Records for locating described items
──────────
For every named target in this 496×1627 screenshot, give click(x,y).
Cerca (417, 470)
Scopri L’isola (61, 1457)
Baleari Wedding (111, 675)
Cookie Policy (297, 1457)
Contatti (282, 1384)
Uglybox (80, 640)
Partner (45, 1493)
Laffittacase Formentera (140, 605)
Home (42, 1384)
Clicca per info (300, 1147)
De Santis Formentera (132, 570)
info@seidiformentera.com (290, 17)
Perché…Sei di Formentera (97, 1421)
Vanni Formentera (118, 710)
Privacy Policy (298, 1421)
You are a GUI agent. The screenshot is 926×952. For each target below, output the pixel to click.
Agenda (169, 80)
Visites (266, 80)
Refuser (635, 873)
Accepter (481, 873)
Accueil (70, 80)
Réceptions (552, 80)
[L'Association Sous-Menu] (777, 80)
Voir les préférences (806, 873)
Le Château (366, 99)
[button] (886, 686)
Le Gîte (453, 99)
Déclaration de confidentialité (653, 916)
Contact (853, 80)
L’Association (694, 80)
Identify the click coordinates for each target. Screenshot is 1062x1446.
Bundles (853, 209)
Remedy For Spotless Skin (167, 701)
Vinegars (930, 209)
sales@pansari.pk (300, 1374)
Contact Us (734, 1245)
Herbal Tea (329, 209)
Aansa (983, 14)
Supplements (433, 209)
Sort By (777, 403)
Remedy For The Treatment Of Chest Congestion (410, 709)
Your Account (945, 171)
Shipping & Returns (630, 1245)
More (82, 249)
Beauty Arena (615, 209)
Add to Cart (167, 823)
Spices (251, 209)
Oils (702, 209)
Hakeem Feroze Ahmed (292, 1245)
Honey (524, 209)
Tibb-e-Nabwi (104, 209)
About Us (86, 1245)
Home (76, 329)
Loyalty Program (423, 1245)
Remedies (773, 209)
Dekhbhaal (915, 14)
──────────
### Problem to solve
How many lines in the rows above contain the string "each"? Give only the number.

### Solved problem
2